空を見上げれば空に張り付く星がかすかに見える。
それが、いつか雪となって落ちてきそうに思えるのは気のせいだろうか。
この極寒の地においてはそれもまた幻想の一言で済ませられないのかもしれない。
そう、人は寒さの作り出した夢や幻に連れ去られぬように暖かな暖炉のある家にこもる。
ならば今、この地にいる彼女は何者なのだろうか。
「んふふふふっ、見てなさいベル。あなたの獲物はこの私がもらっちゃうんだから」
かわいらしいと言ってもよいその少女はとても正気とは思えない。
毛皮の代わりにその身を包んでいる東洋風の装束──神道の巫女が着るものだ──は寒風をわずかながらでも防いでくれるものではない。
そのような格好でこの地にいれば風は雪と共に瞬時に彼女の命を奪っていくはずだ。
にもかかわらず彼女の頬は寒さで青ざめるどころか赤みを帯び、その顔には笑みさえ浮かんでいるのだ。
まるで彼女の存在を吹雪が恐れ、逃げているようではないか。
「そうよ、ぜーんぶ超公パール=クールがいただいちゃうんだから」
彼女こそ東方王国のプリンセスを自称するパール=クールである。
その力はかのベール=ゼファーに匹敵、ともすればそれすらも超えるとまで言われる恐るべき大魔王である。
「来た、来た」
その時、彼女が待ちかねていたものがついに現れた。
大魔王が直々に乗り出してくるようなものだ。それもまた常識で計れるようなものではない。
それは蹄を持った四つ足の逞しい獣だ。
瞳を爛々と光らせ、その頭部に歪んだ樹木のようにねじくれた角まで生えている。
だが超公の目的は荒々しい足音を立てて駆けるその獣ではない。
彼女の目的は9頭もの恐るべき獣に引かれているソリ、そしてそれに積まれた荷物なのだ。
「ここに来たらもうおしまい。さあ、やっちゃうわよ」
瞬時にパールの周りの地面が姿を現し、草が燃える。
個体の雪が液体の水を経ずして突如水蒸気に変じたのだ。
それほどの熱量にさらされれば、雪の下で春の到来を待っていた草木が燃えてしまうのも当然と言えるだろう。

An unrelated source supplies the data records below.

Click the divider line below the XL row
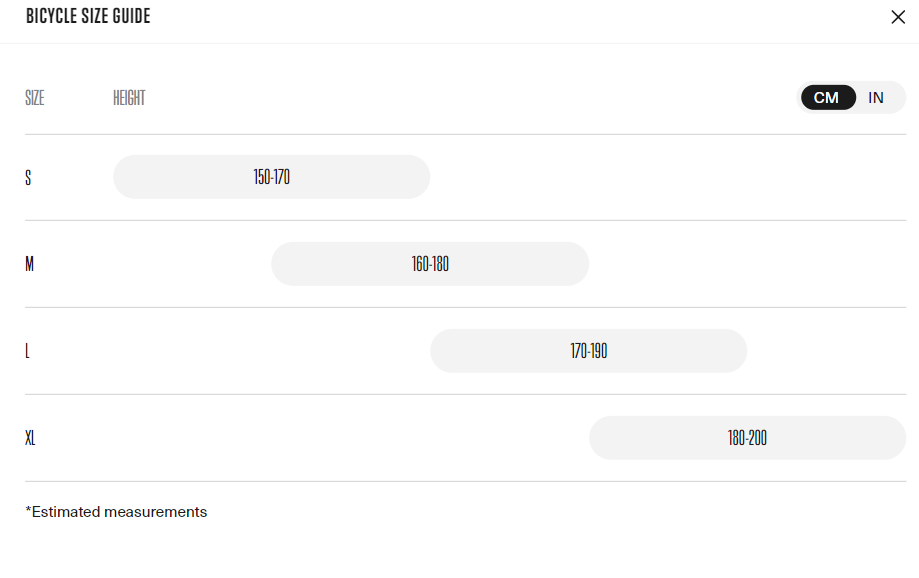The width and height of the screenshot is (919, 578). (465, 481)
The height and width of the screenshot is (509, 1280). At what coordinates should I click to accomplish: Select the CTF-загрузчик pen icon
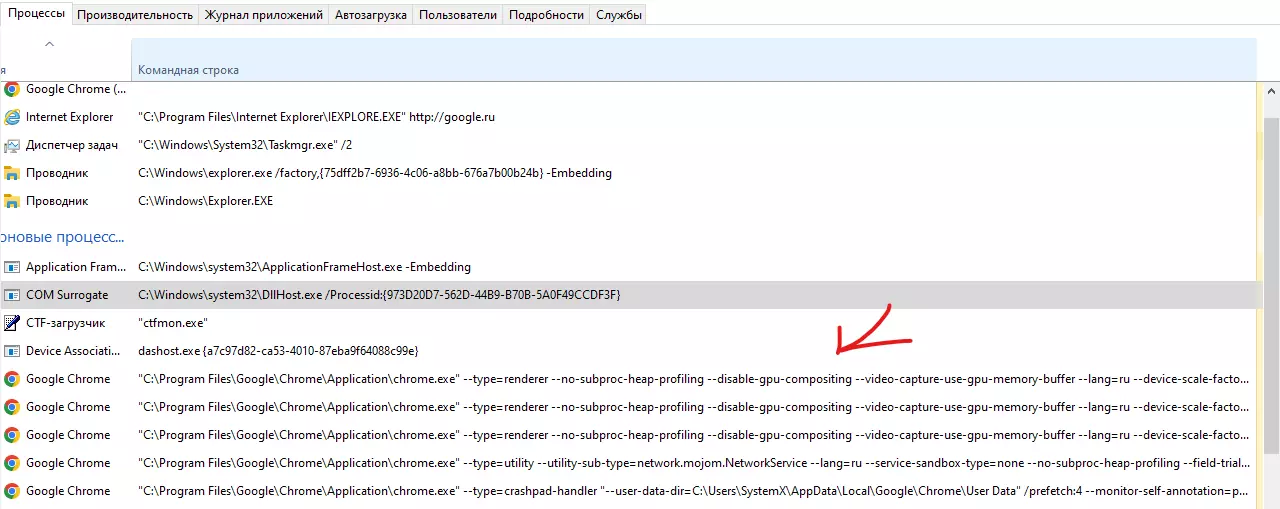[x=12, y=323]
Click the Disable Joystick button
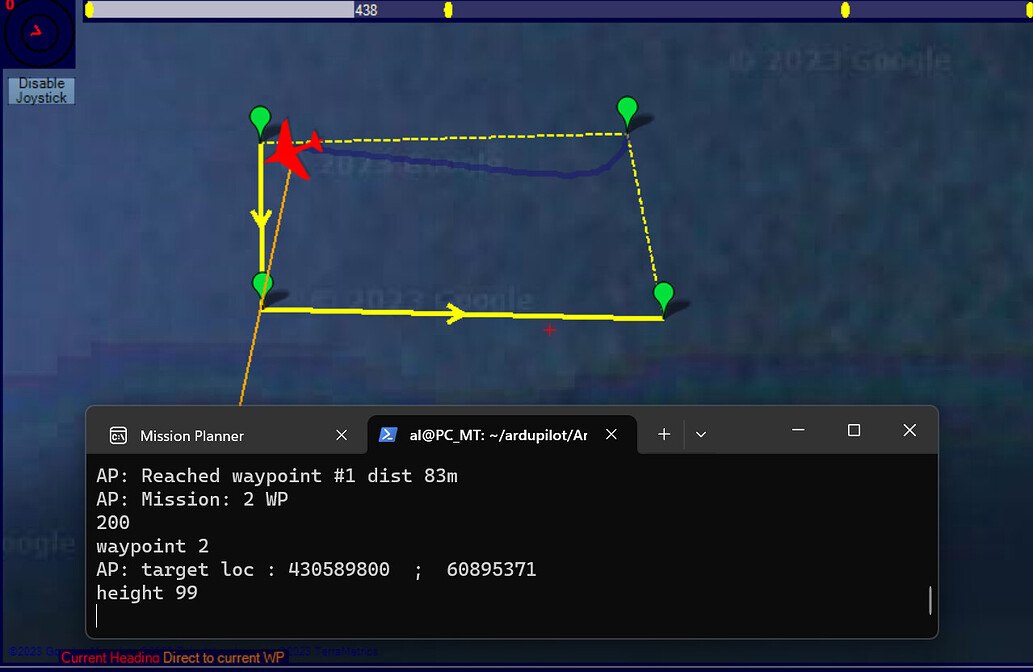The width and height of the screenshot is (1033, 672). click(40, 90)
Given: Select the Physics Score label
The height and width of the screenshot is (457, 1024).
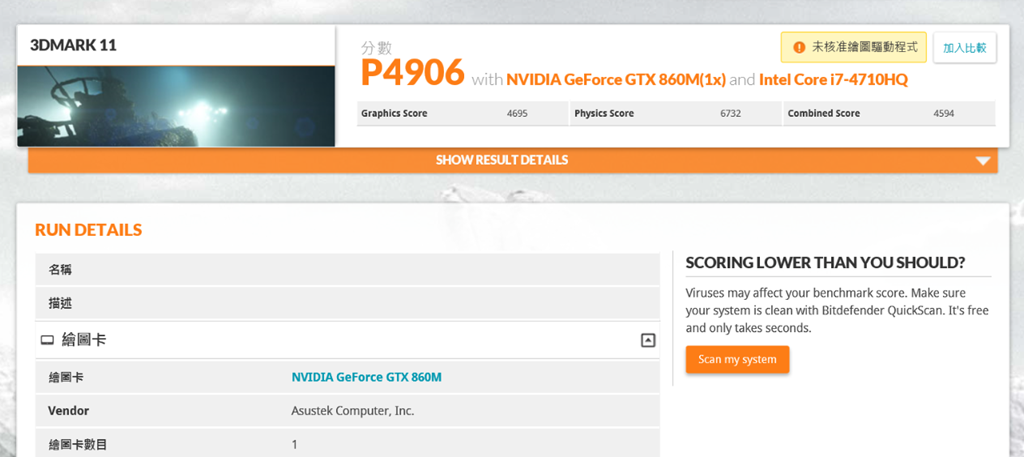Looking at the screenshot, I should (604, 114).
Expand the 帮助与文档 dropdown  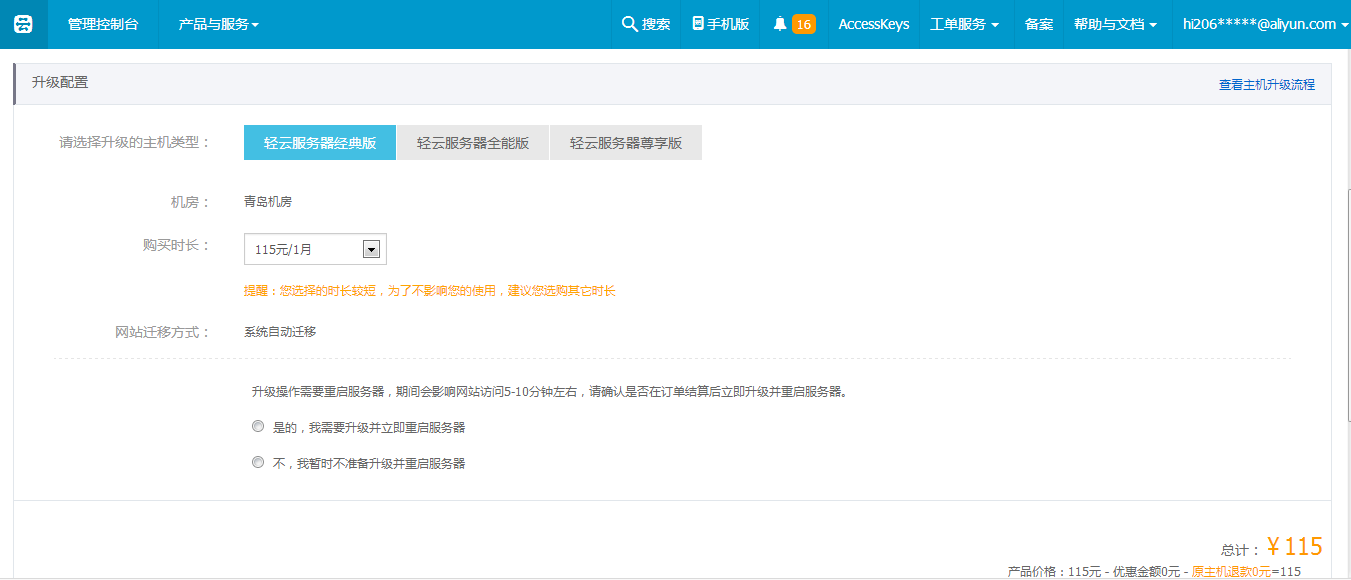[x=1115, y=24]
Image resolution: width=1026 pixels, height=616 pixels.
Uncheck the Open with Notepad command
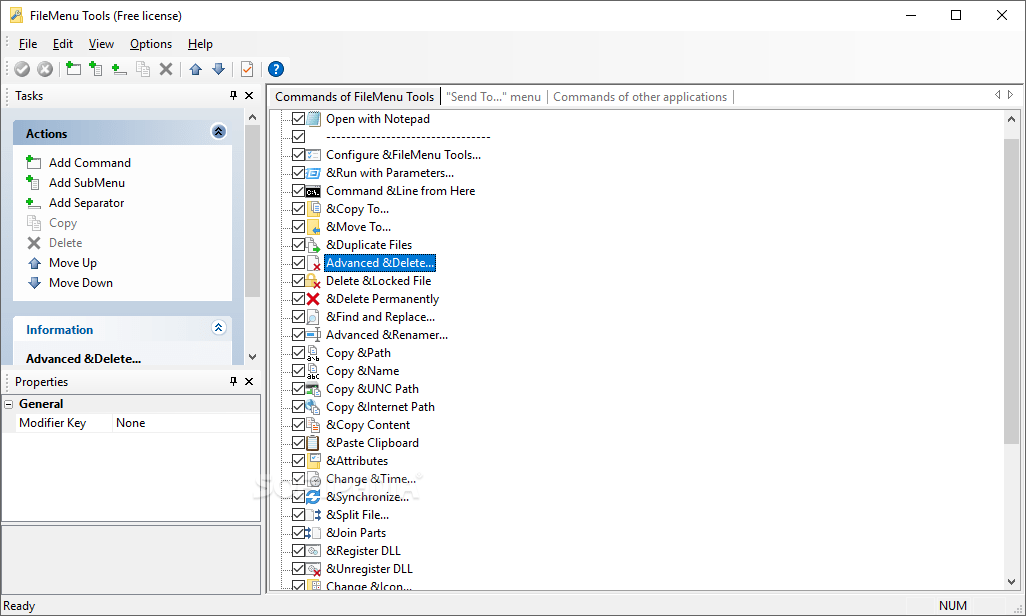(300, 118)
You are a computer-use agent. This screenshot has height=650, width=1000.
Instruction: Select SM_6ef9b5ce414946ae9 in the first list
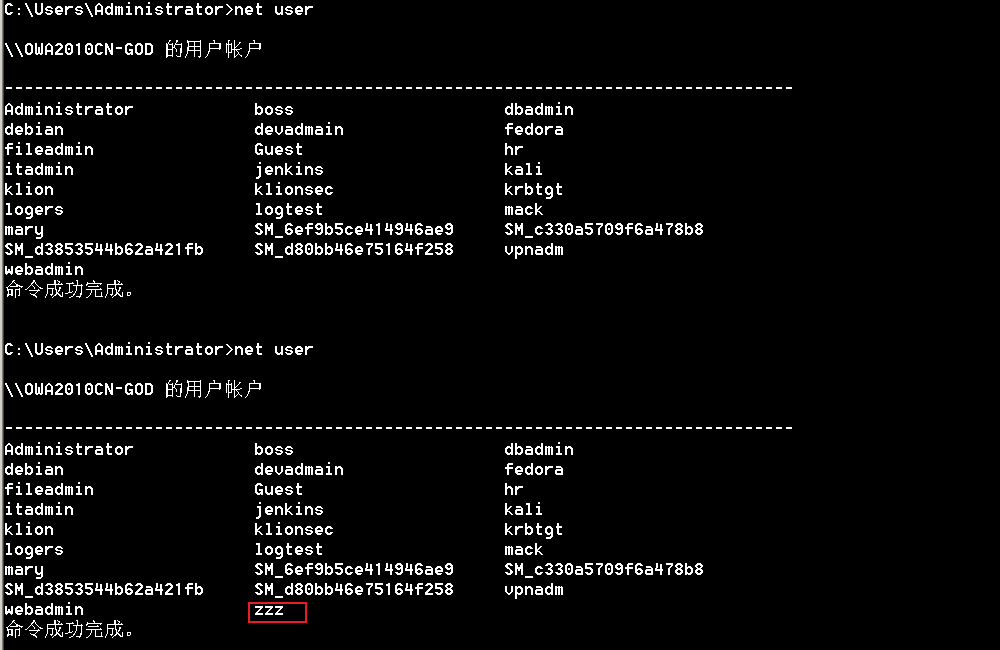coord(354,230)
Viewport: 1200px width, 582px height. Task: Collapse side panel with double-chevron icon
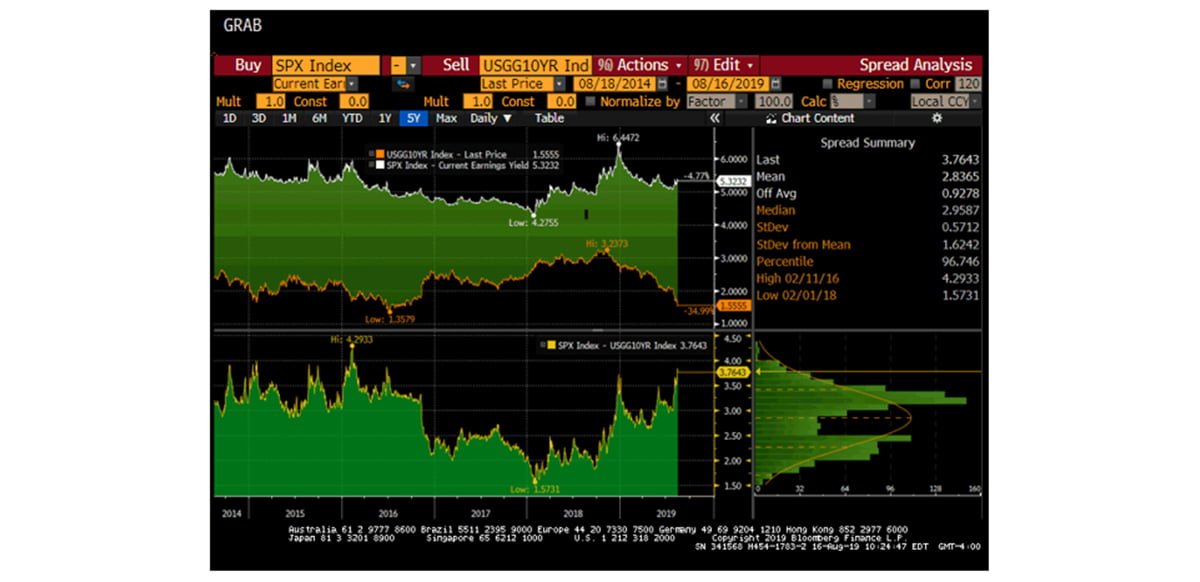715,118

それを成したパールの魔力は炎の蛇を姿となし、あらゆるものを飲み込み燃やし尽くす顎を開いた。
「フレイム……」
その呪文を終えれば、蛇は獣どもに絡みつき消し炭と変えてしまう。
そのはずであった。
「え?」
だが、呪文が完成する前に先頭を走る獣の一頭が突如、鮮血のような赤に輝く。
光は線となり、その進路上にある木と雪をはじき飛ばしながら突き進み、立ちはだかるパールに迫った。
「このっ!」
パールが腕を振るう。
炎の蛇はそれに従う。
のたうつ腹で地面をこがし、開いた顎で獣の放つ赤い光に食らいついた。
瞬間、全てが光に包まれる。
暴風が吹き荒れ雪を、木を、岩を吹き飛ばし雷をも生み出した。
それがやんだ時、その場に1人、倒れているものがいた。
東方の衣装に身を包む少女、パール=クール。
大魔王がその場に倒れていた。
彼女は震える手を天に伸ばす。
爆風で雲が飛ばされたのだろう、指の間から何者にも遮られていない星が見えた。
「欲しかったなぁ」
その手もまた地面に落ちる。
やがて空は再び雲に覆い尽くされ、雪を地面へ落とす。
雪は全てを隠してゆく。
大魔王とて例外ではない。
誰かの笑う声が嵐に混じって響いていた。
アンゼロット宮殿:八神はやて
自宅前でフェイトを待って車に乗せてもらって空港へ。
空港で待ち合わせたメンバーが揃ったところで、ちょうど出発の時間になったので本局へ。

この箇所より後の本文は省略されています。